** Start PROVIDED PASSAGE **

Although the death and destruction has ended for now, similar crimes are likely to continue, unless Israel's impunity is properly challenged. As the Goldstone report noted, referring to crimes on both sides, “long-standing impunity has been a key factor in the perpetuation of violence in the region and in the reoccurrence of violations, as well as in the erosion of confidence among Palestinians and many Israelis concerning prospects for justice and a peaceful solution to the conflict”.
With an abundance of evidence of Israeli war crimes, the issue of criminal accountability for the Israeli leadership comes down to the political will of the international community to enforce the law.
Universal jurisdiction – a path towards accountability?
The prospects for the prosecution of Israel's leadership in the International Criminal Court (ICC), however, appear bleak. The US is likely to veto any UN Security Council action on the matter. In addition, the Palestinian Authority is under pressure from the US and its allies not to invoke the jurisdiction of the ICC in order to prosecute crimes committed on Palestinian territory. The ICC's prosecutor's office has also been pressured not to open the case. However, even if the ICC fails to act, this need not be a nail in the coffin for efforts to pursue war crimes charges against the Israeli political and military leadership.

** End PROVIDED PASSAGE **
** Start EXTRACTED RECORDS **

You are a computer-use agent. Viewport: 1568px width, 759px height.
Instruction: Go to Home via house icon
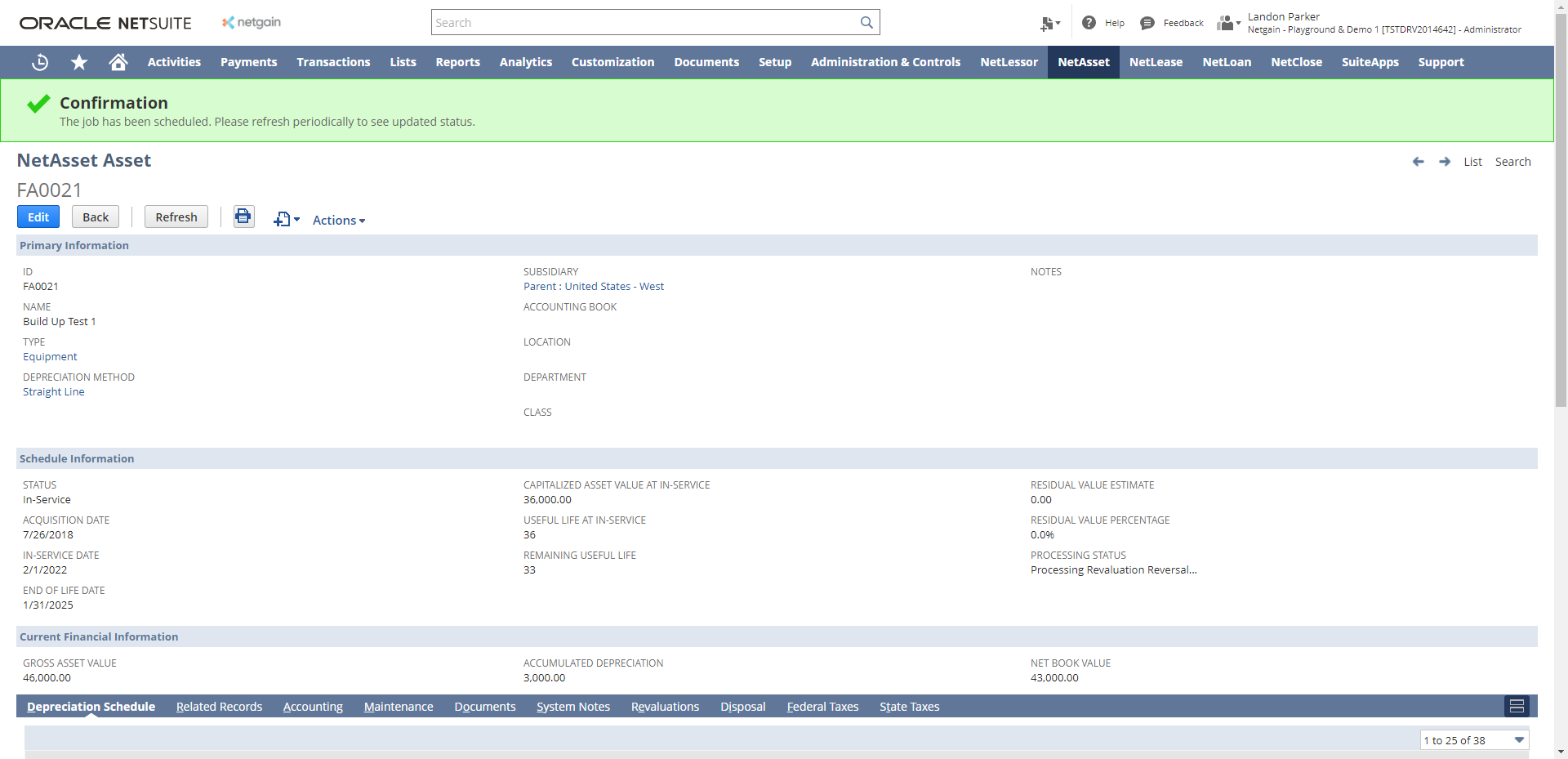pyautogui.click(x=118, y=62)
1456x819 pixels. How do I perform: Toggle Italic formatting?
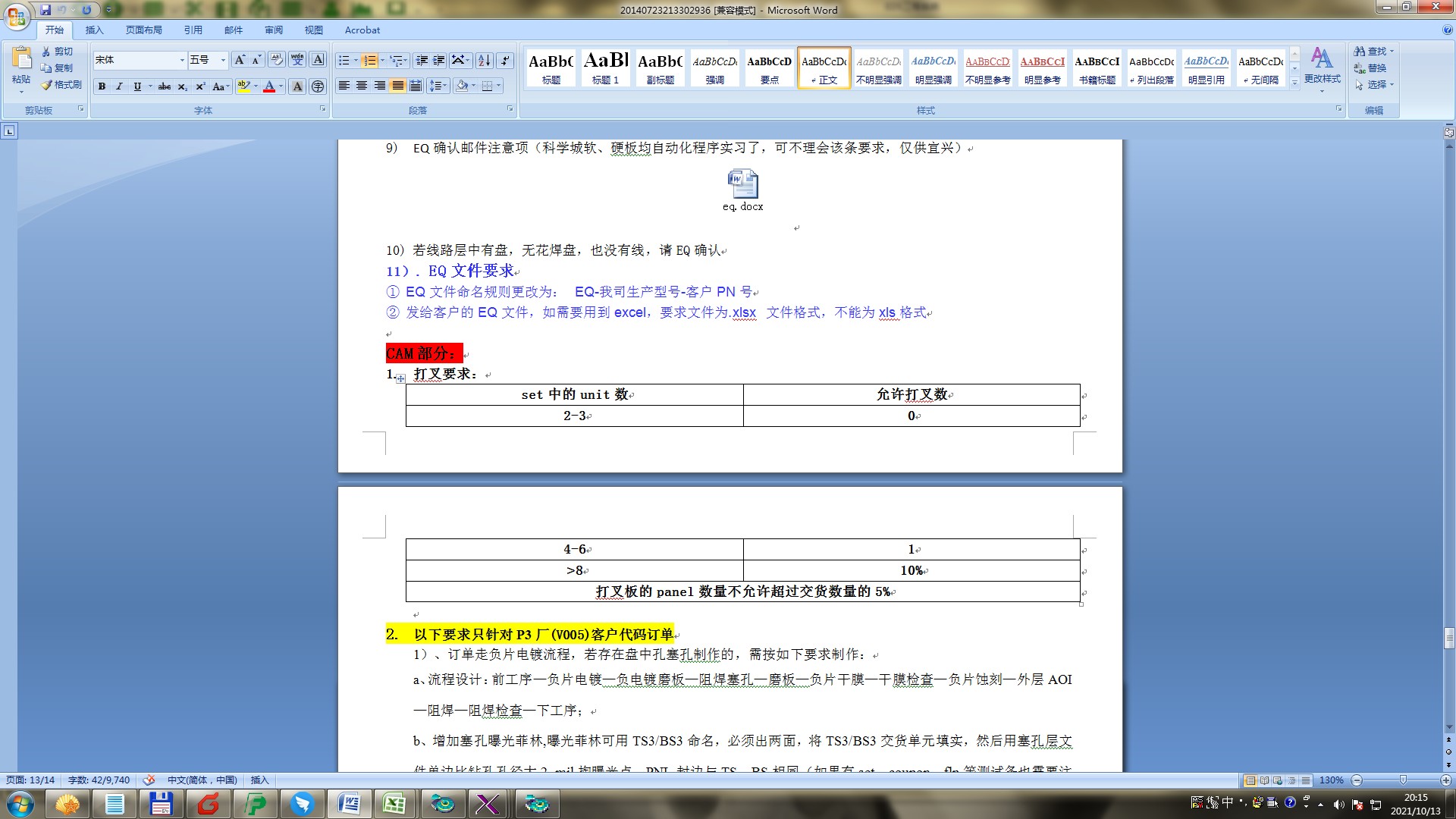click(119, 86)
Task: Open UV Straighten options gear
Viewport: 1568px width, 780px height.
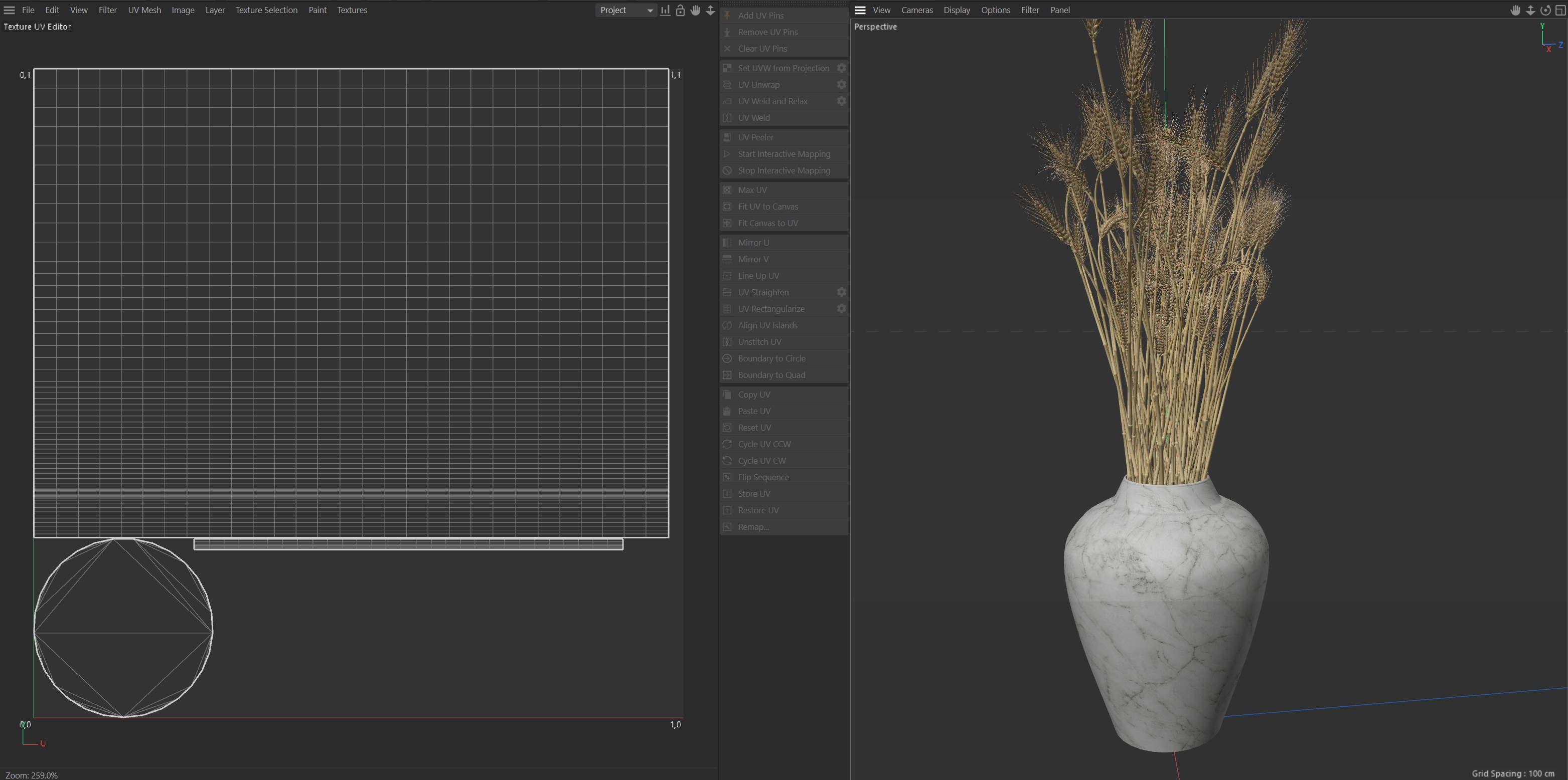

** End EXTRACTED RECORDS **

WRITTEN REQUEST 1.
For each statement about the passage on war crimes accountability, say yes or no depending on whether it agrees with the passage, and quote the words that decide it. (a) The Goldstone report referred only to crimes committed by one side. (b) The US is expected to veto any UN Security Council action on the matter. (c) The prospects for prosecuting Israel's leadership in the International Criminal Court are described as bleak.
WRITTEN REQUEST 2.
Return the part of the passage on war crimes accountability between "Although the death" and "path towards accountability?", inclusive.
Answer using only the passage on war crimes accountability.

PROBLEM SOLUTION 1.
(a) No: "referring to crimes on both sides"
(b) Yes: "The US is likely to veto any UN Security Council action on the matter."
(c) Yes: "The prospects for the prosecution of Israel's leadership in the International Criminal Court (ICC), however, appear bleak."

PROBLEM SOLUTION 2.
Although the death and destruction has ended for now, similar crimes are likely to continue, unless Israel's impunity is properly challenged. As the Goldstone report noted, referring to crimes on both sides, “long-standing impunity has been a key factor in the perpetuation of violence in the region and in the reoccurrence of violations, as well as in the erosion of confidence among Palestinians and many Israelis concerning prospects for justice and a peaceful solution to the conflict”.
With an abundance of evidence of Israeli war crimes, the issue of criminal accountability for the Israeli leadership comes down to the political will of the international community to enforce the law.
Universal jurisdiction – a path towards accountability?